-- What you are asked to do --
What lines of the data below hold the string "logo"? Copy each one.

-- Stored data entries --
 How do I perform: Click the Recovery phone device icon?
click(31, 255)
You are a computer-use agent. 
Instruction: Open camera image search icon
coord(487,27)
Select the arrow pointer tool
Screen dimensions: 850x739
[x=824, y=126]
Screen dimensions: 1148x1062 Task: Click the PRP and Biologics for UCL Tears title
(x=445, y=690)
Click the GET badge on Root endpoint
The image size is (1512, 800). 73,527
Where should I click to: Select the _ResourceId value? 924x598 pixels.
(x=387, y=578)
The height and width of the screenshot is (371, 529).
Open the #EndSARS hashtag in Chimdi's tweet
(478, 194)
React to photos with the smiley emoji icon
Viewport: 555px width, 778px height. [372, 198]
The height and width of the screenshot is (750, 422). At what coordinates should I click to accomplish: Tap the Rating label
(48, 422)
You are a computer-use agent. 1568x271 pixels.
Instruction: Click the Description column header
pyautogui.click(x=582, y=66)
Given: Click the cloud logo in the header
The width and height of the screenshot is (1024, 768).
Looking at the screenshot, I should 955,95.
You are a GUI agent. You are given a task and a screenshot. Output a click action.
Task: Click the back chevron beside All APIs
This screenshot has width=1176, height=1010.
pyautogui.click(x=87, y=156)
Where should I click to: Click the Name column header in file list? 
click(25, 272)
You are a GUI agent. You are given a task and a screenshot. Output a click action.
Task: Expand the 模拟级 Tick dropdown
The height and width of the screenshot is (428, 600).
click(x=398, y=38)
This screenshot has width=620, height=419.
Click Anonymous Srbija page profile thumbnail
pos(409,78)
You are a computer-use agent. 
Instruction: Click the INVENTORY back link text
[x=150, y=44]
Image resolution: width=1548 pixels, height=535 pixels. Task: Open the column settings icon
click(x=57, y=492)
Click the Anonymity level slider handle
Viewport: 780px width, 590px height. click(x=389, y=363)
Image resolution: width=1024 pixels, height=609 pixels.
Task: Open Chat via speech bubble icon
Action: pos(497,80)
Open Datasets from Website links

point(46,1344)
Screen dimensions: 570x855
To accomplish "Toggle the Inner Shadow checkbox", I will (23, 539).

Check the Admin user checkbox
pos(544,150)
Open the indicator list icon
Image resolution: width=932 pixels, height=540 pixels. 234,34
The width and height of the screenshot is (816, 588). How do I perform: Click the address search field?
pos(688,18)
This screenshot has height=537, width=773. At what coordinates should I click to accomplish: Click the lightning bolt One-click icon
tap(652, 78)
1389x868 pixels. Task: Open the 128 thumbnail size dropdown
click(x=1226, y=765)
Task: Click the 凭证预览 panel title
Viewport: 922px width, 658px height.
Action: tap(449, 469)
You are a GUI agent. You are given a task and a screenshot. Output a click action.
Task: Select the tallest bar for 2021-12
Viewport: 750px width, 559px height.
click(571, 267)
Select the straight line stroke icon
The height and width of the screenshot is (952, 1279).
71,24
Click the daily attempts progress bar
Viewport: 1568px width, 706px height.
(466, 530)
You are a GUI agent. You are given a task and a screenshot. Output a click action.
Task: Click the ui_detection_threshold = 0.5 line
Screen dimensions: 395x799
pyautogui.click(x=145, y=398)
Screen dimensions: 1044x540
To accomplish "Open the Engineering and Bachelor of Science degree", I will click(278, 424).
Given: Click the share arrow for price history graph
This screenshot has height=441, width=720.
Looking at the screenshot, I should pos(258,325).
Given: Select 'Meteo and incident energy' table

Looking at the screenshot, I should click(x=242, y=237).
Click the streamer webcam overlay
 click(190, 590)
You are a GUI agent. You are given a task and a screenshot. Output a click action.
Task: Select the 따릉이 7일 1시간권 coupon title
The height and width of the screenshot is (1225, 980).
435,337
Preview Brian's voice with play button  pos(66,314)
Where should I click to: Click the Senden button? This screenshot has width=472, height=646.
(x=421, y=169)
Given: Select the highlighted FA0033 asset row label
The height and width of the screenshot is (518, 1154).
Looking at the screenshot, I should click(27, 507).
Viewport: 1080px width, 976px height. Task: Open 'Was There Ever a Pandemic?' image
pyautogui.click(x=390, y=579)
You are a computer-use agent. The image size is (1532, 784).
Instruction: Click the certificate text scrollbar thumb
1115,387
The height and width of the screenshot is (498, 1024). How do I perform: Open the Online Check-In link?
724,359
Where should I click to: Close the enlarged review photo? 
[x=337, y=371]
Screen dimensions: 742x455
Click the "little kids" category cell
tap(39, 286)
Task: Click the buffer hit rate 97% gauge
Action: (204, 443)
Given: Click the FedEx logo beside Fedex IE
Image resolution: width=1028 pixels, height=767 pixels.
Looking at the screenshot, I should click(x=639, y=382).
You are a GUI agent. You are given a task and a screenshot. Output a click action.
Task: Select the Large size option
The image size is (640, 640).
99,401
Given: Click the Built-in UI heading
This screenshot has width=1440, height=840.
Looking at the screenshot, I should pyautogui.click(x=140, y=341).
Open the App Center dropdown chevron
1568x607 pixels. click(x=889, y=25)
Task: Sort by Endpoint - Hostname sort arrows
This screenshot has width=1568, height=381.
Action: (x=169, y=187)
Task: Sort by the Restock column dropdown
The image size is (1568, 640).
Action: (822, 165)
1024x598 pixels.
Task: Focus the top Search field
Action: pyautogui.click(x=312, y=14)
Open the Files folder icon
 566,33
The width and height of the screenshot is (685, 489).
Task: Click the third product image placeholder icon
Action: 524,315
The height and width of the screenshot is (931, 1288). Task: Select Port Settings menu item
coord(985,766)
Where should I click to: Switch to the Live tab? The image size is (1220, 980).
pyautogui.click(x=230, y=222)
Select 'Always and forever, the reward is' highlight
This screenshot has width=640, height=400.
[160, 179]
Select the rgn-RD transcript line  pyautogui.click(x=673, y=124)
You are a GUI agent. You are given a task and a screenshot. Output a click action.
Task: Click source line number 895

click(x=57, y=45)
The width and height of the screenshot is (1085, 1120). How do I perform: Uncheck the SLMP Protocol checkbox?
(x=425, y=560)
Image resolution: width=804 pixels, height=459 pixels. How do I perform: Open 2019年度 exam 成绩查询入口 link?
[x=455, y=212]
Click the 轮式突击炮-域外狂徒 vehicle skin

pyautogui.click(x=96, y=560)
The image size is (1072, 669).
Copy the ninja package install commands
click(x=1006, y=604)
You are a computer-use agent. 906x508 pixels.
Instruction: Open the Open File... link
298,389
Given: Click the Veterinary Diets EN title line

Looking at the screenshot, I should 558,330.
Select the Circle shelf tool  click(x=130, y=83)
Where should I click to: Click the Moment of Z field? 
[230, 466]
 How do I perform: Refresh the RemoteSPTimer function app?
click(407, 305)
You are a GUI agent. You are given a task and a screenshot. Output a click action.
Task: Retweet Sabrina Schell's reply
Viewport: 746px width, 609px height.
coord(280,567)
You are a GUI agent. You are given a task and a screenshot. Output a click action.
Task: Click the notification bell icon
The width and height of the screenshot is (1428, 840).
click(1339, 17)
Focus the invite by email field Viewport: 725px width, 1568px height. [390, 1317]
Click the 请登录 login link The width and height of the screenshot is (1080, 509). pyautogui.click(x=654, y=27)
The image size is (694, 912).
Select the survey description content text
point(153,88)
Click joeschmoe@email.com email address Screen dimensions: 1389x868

-- Written solution --
Given: Click the cloud logo in the header
Given: Click the FedEx logo beside Fedex IE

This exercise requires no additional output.